AUTHOR=Togna Pabo Willy Le Roi , Kengni Ngueko Aurelie Minelle , Nka Alex Durand , Santoro Maria Mercedes , Bouba Yagai , Chenwi Collins Ambe , Ngoufack Jagni Semengue Ezéchiel , Takou Désiré , Teto Georges , Dambaya Beatrice , Nyasa Raymond Babila , Tommo Tchouaket Michel Carlos , Beloumou Grace Angong , Djupsa Ndjeyep Sandrine Claire , Ka’e Aude Christelle , Tekoh Tatiana Anim Keng , Ayuk Ngwese Derrick Tambe , Etame Naomi-Karell , Mundo Rachel Audrey Nayang , Kamgaing Rachel Simo , Sosso Samuel Martin , Ndip Roland Ndip , Colizzi Vittorio , Cecchereni-Silberstein Francesca , Ndjolo Alexis , Fokam Joseph TITLE=Empowering adolescents living with perinatally-acquired HIV: tailored CD4+ count assessment for optimized care, the EDCTP READY-study JOURNAL=Frontiers in Medicine VOLUME=11 YEAR=2024 URL=https://www.frontiersin.org/journals/medicine/articles/10.3389/fmed.2024.1457501 DOI=10.3389/fmed.2024.1457501 ISSN=2296-858X ABSTRACT=Background

The elevated rate of AIDS-related mortality in Sub-Saharan Africa among adolescents living with HIV (ALHIV) is influenced by various factors, notably immunosuppression, within a framework of limited therapeutic alternatives. We aimed to enhance the management of pediatric HIV by assessing the immune response and associated factors in perinatally-infected ALHIV on antiretroviral therapy (ART) in Cameroon.

Methods

A cohort study was conducted from 2018–2020 among 271 ART-experienced ALHIV in Cameroon. Sociodemographic data, immunological (CD4), and virological (plasma viral load, PVL) responses were measured at enrolment (T0), 6-months (T1), and 12-months (T2) using PIMA CD4 (Abbott/Pantech (Pty) Ltd) and Abbott Applied Biosystem platform (Real-Time PCR m2000RT) respectively. Immunological failure (IF) was defined as absolute CD4 < 250 cells/mm3, and Virological failure (VF) as PVL ≥ 1,000 copies/ml. A linear mixed-effects model with R version 4.4.1 was used to estimate both fixed and random effects, with significance set at p < 0.05.

Results

Of the 271 perinatally-infected ALHIV enrolled over three phases, females were predominant (55.7, 55.1, and 56.0%); median age was 14 (IQR: 12–17); majority of the participants were followed-up in urban areas (77.5, 74.5, and 78.6%); and the age distribution favored older adolescents (48.7, 61.2, and 58.5%).
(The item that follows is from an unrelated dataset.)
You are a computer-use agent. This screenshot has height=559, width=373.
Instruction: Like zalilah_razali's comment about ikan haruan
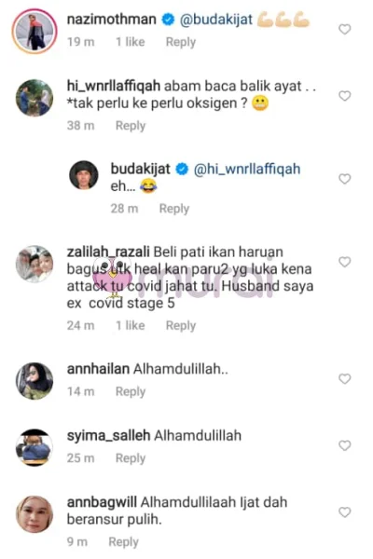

Most participants achieved clinical success (93.1, 89.7, 88.9%), predominantly on first-line ART (80.8, 66.2, and 53.0%), with good adherence (64.2, 58.9, and 64.5%). Most participants had secondary education (67.2, 70.1, and 67.5%). Median CD4+ counts fluctuated overtime, with values of 563 (IQR: 249.0–845.0), 502 (IQR: 319.0–783.5), and 628 (IQR: 427.5–817.5), respectively. Of note, being male was linked to a reduction in CD4+ count compared to females, [−200.63 (−379.32 to −21.95), p = 0.028]. Similarly, late adolescence was associated with lower CD4+ counts compared to early adolescence, [−181.08 (−301.08 to −61.09), p = 0.003]. Moreover, participants experiencing VF showed significantly lower CD4+ counts compared to those with undetectable viral loads, [−353.08 (−465.81 to −240.36), p < 0.001]. Additionally, there was a marginally significant interaction between male gender and secondary educational level, [209.78 (−6.94–426.51), p = 0.058].

Conclusion

Among perinatally-infected ALHIV, age, gender, educational level, and virological status are key factors influencing their immune health and treatment outcomes. Prioritizing targeted interventions and close monitoring within these subgroups is crucial for optimal management, employing holistic care strategies that consider not only medical interventions but also psychosocial support and education.